Inhumane und lebensgefährdende Regelungen für psychisch Kranke geplant
BPtK kritisiert scharf die Pläne des BMI für ein neues Asylpaket
Die Bundespsychotherapeutenkammer (BPtK) lehnt die geplanten Neuregelungen zu beschleunigten Asylverfahren für psychisch kranke Flüchtlinge als inhuman und lebensgefährdend ab.
"Die Annahme, dass posttraumatische Belastungsstörungen keine erhebliche und konkrete Gefahr für Leib und Leben darstellen, ist fachlich falsch", erklärt BPtK-Präsident Dr. Dietrich Munz. "Flüchtlinge, die an dieser psychischen Störung erkranken, sind oft suizidal. 40 Prozent von ihnen hatten bereits Pläne, sich das Leben zu nehmen oder haben sogar schon versucht, sich zu töten.

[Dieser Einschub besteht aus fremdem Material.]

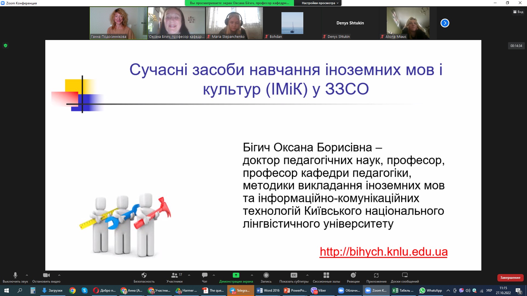Open the Настройки просмотра dropdown

(320, 3)
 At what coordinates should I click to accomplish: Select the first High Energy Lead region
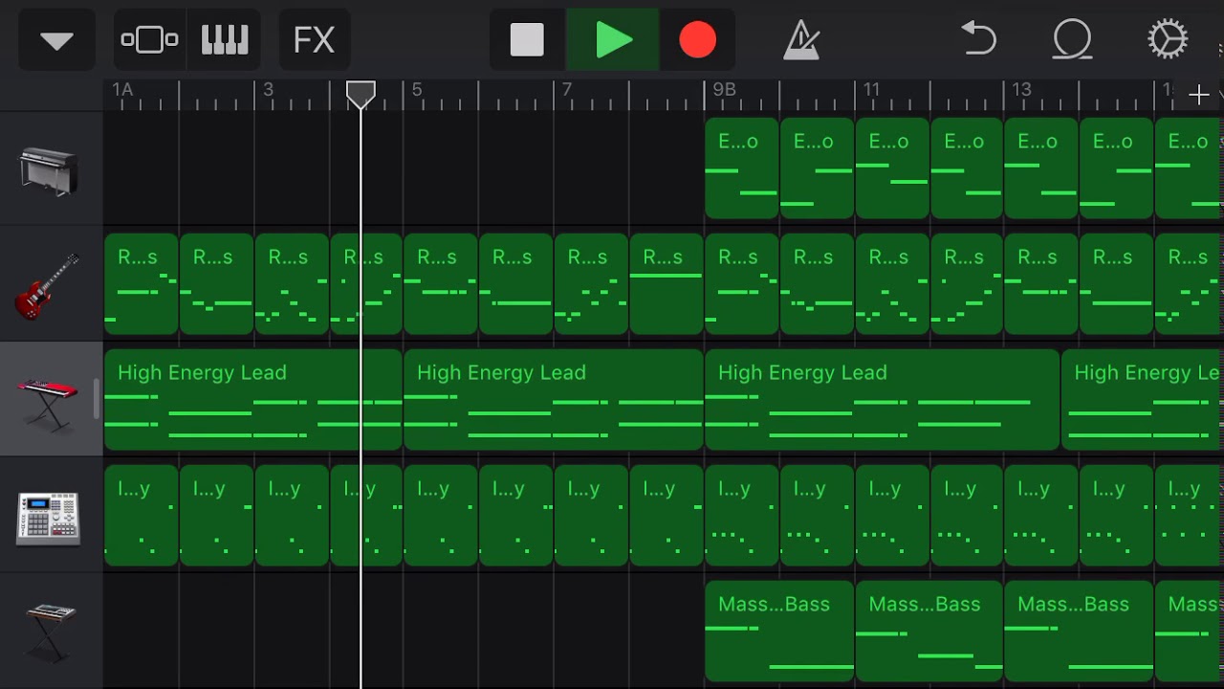252,400
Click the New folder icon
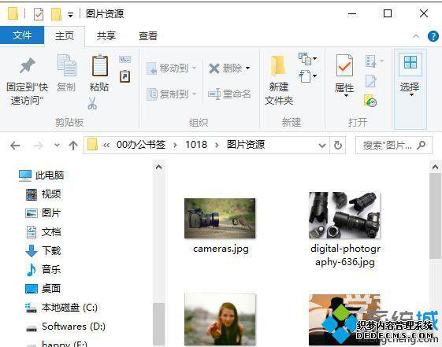This screenshot has height=347, width=442. (x=278, y=66)
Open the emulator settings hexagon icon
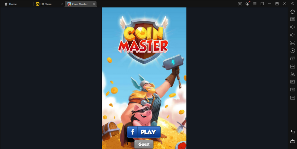 pos(292,12)
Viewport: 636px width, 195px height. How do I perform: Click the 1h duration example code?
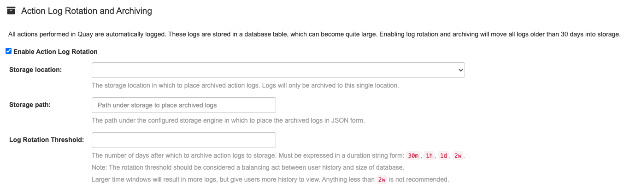429,155
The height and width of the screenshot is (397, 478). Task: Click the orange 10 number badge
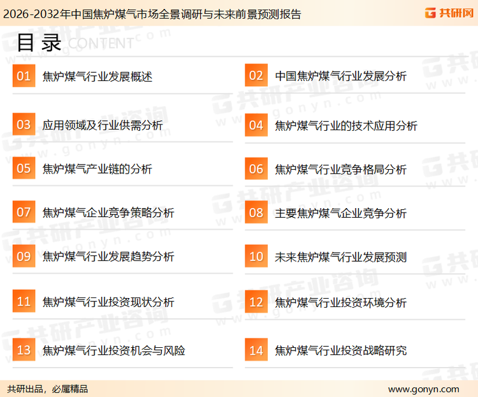click(256, 257)
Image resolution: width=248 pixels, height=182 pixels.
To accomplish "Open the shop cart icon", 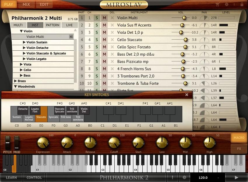I will [x=217, y=4].
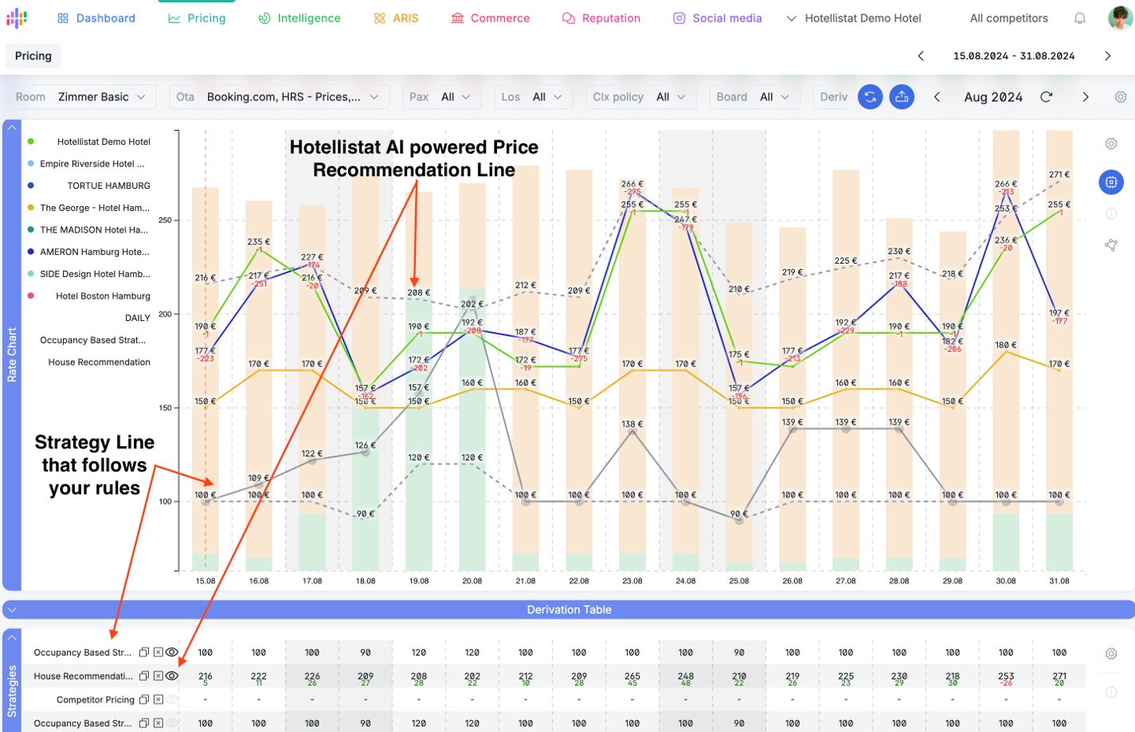Click the AI chip icon beside chart

[1111, 182]
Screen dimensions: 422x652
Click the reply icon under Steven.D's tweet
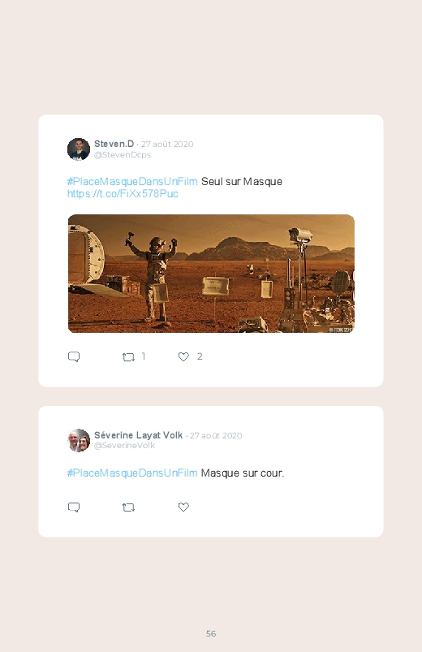pyautogui.click(x=74, y=356)
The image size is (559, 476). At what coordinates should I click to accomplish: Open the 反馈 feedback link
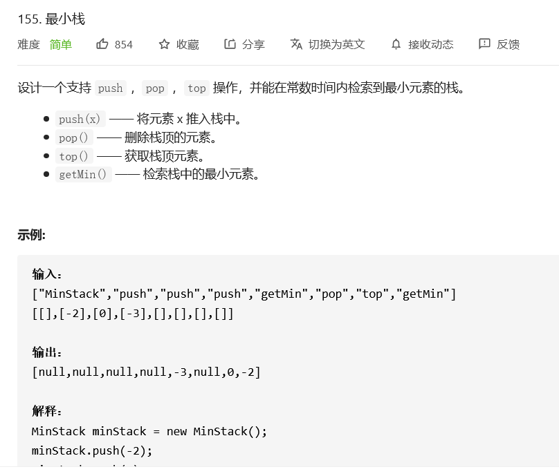(508, 44)
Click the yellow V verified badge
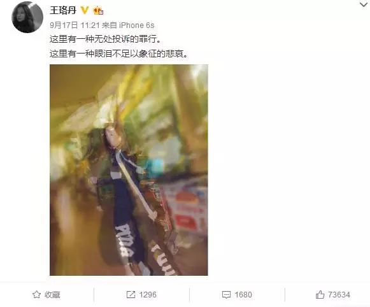This screenshot has width=370, height=307. [85, 10]
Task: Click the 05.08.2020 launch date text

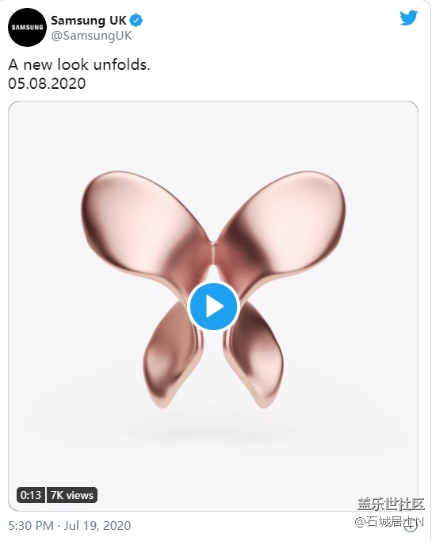Action: 47,83
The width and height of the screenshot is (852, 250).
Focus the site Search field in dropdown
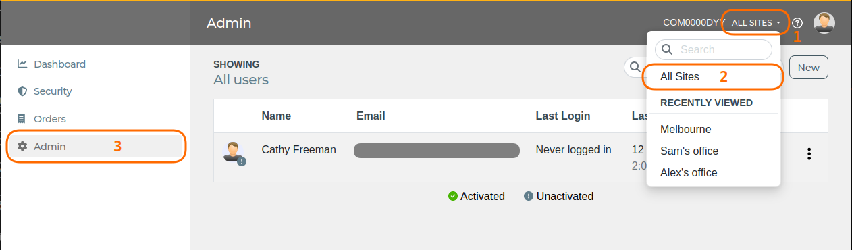(x=714, y=49)
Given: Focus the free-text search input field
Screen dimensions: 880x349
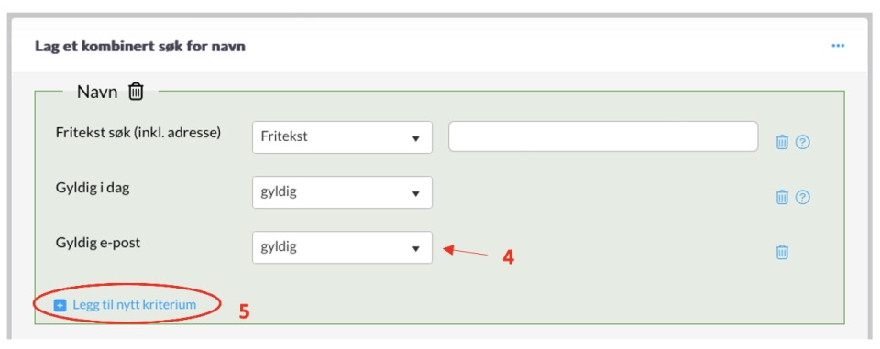Looking at the screenshot, I should [603, 136].
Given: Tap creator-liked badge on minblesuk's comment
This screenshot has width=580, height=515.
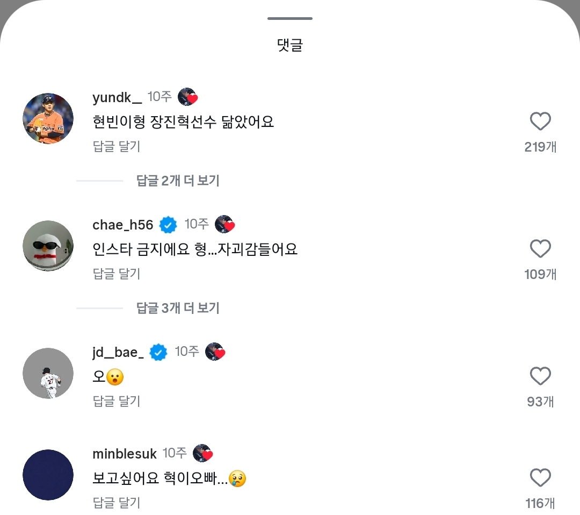Looking at the screenshot, I should 203,453.
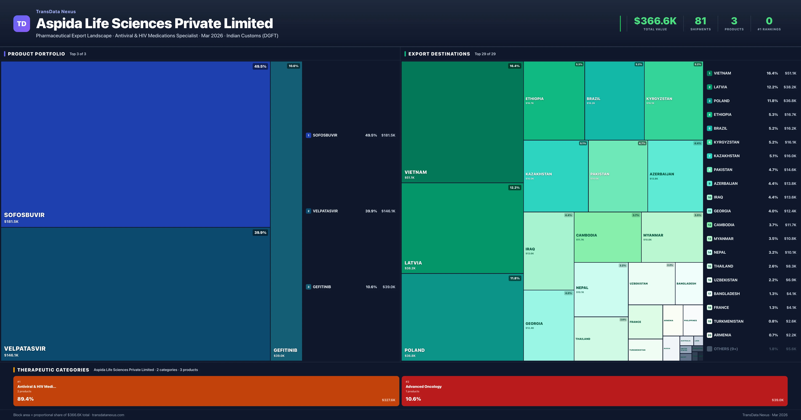Viewport: 801px width, 420px height.
Task: Select the Poland row in the destinations legend
Action: (751, 101)
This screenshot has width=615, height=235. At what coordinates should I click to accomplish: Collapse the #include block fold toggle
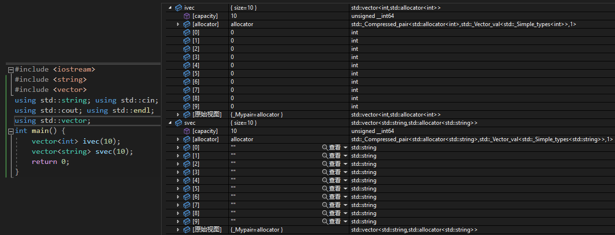tap(10, 70)
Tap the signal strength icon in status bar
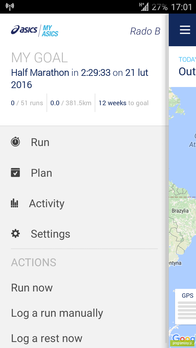The image size is (196, 348). coord(145,7)
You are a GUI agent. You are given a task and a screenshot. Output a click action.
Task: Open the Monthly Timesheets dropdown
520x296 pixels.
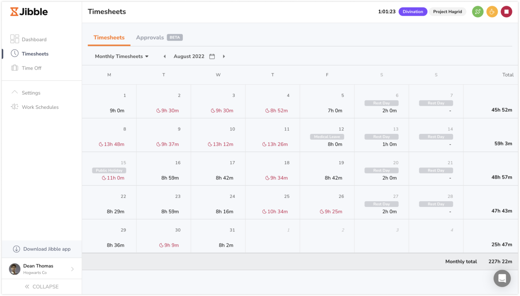point(121,56)
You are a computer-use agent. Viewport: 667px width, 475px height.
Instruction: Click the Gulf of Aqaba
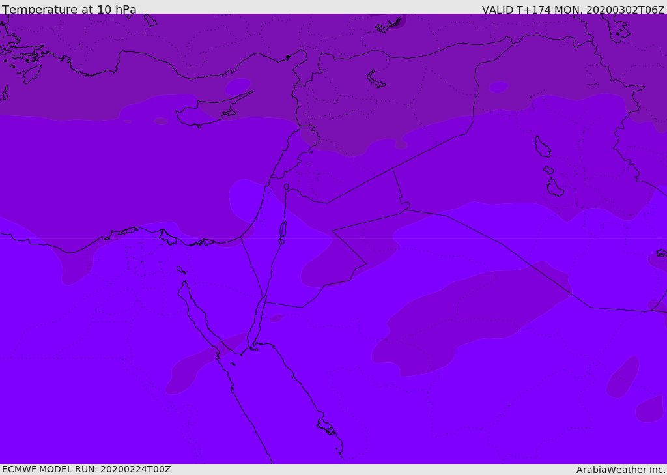(x=259, y=319)
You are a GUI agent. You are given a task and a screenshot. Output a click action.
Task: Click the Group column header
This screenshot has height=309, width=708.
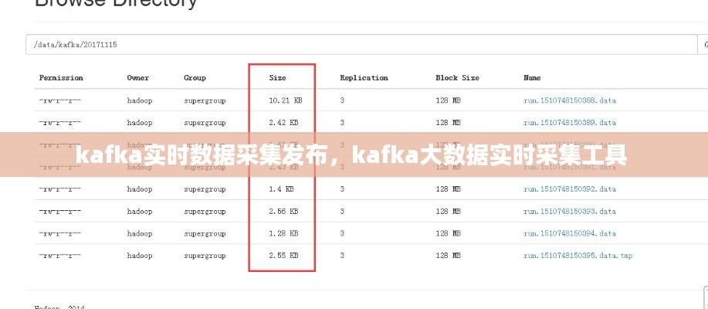(195, 78)
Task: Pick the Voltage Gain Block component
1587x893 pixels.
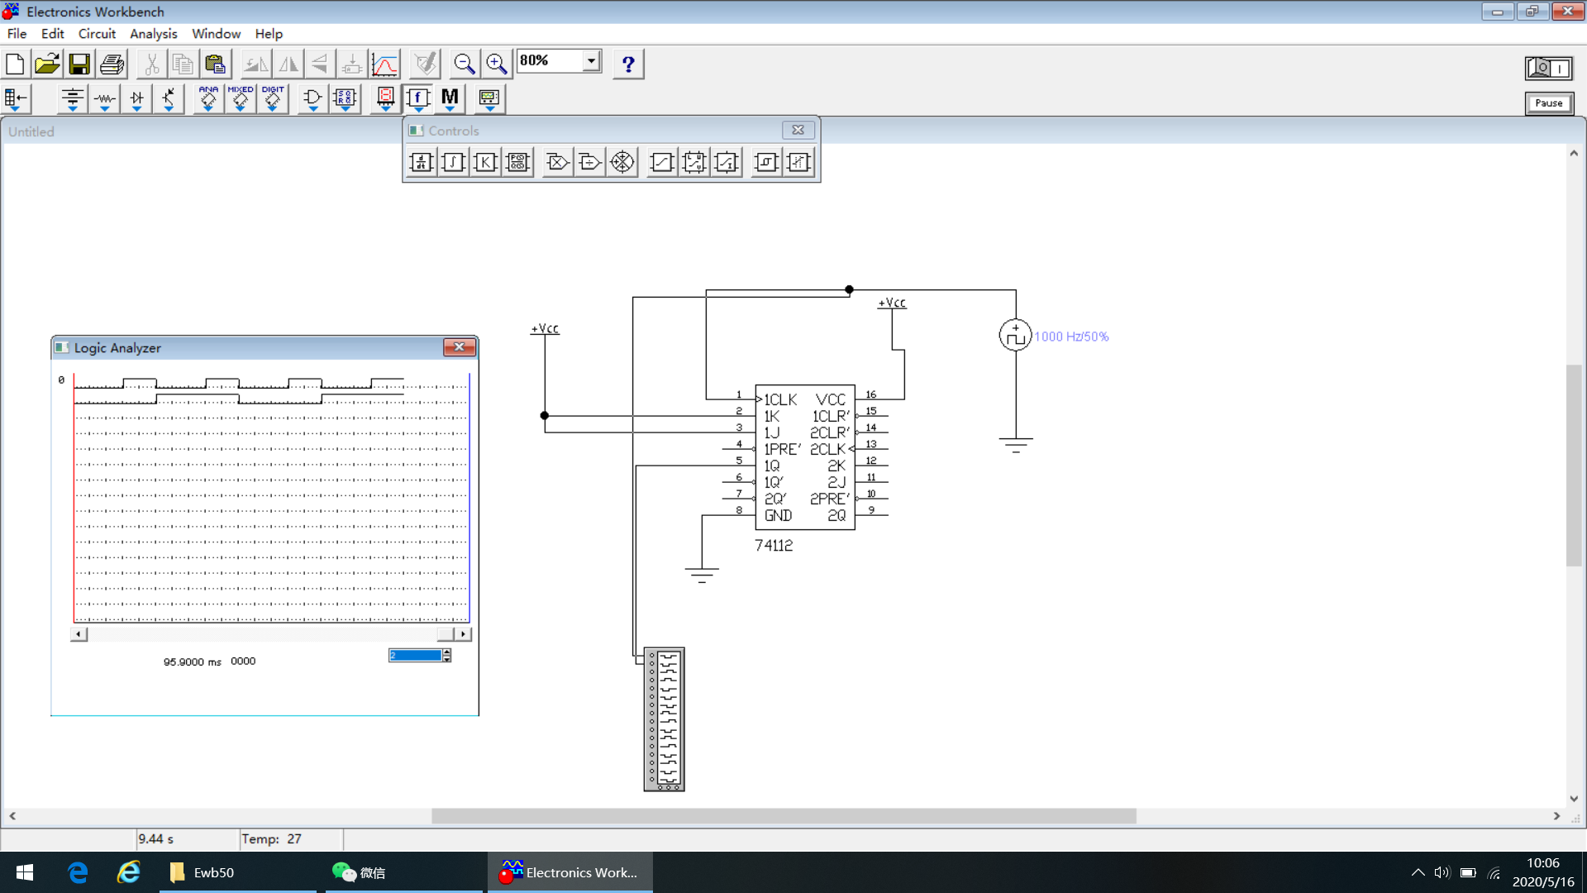Action: click(485, 162)
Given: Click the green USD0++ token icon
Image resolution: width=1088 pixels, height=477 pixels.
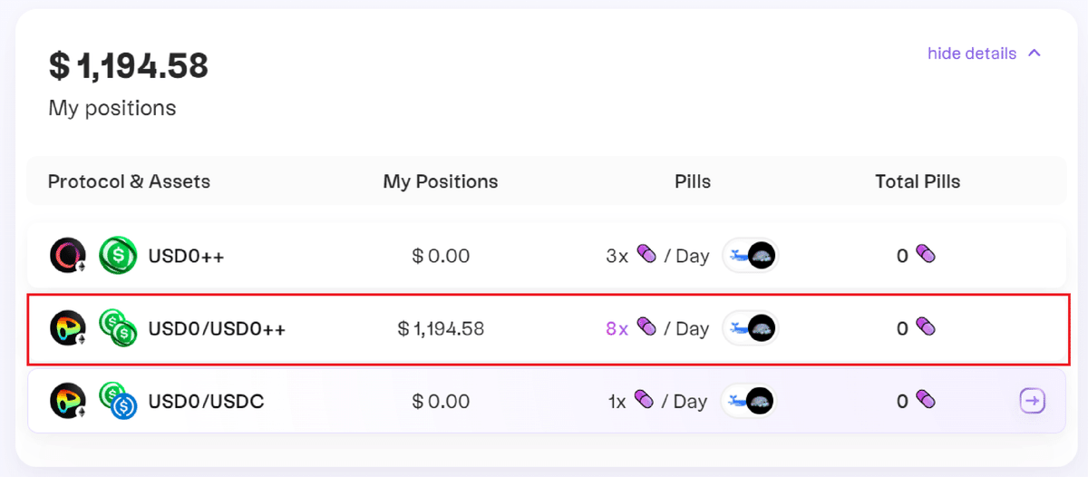Looking at the screenshot, I should [118, 256].
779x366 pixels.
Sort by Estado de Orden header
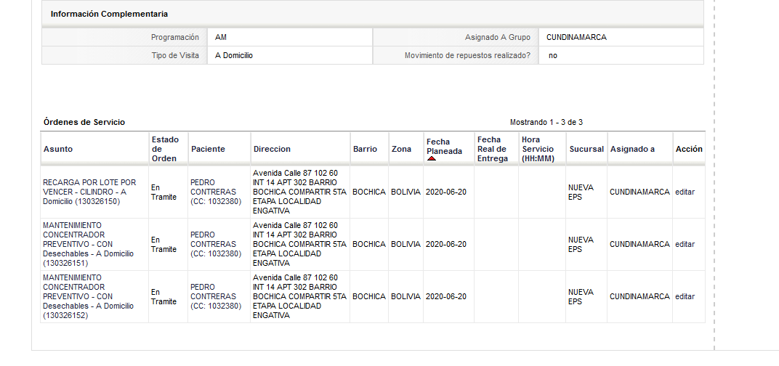166,149
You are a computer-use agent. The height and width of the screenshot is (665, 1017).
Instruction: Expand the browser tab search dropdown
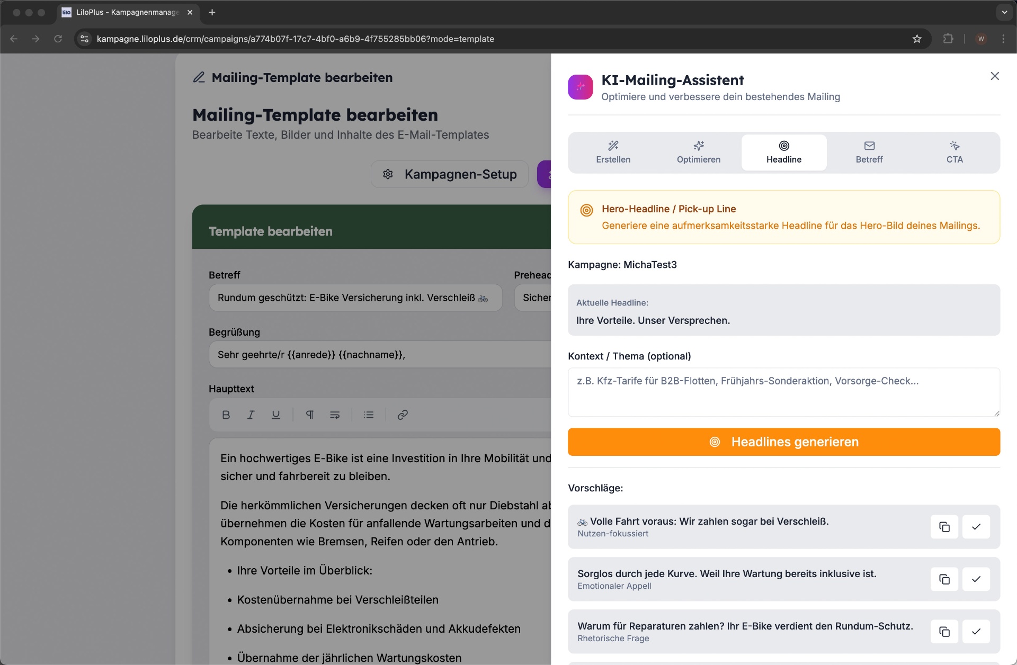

Es ist deshalb unverantwortlich, wenn das Bundesinnenministerium (BMI) plant, Flüchtlinge trotz vorliegender posttraumatischer Belastungsstörung in der Regel abzuschieben."
"Flüchtlinge mit schweren Traumata dürfen nicht mit Tabletten ruhig gestellt werden, um sie abschieben zu können. Das wäre fachlich unverantwortlich und zutiefst inhuman", stellt BPtK-Präsident Munz fest. "Unter Fachleuten besteht Einigkeit: Nach der konsentierten S3-Leitlinie soll eine posttraumatische Belastungsstörung psychotherapeutisch behandelt werden. Ohne Psychotherapie ist ein schweres Trauma nicht wirksam zu behandeln. PTBS-Kranke erhalten in Einzelfällen Beruhigungstabletten, um überhaupt wieder schlafen zu können. Die Verordnung von Beruhigungsmitteln und Psychopharmaka ersetzen aber keine Psychotherapie."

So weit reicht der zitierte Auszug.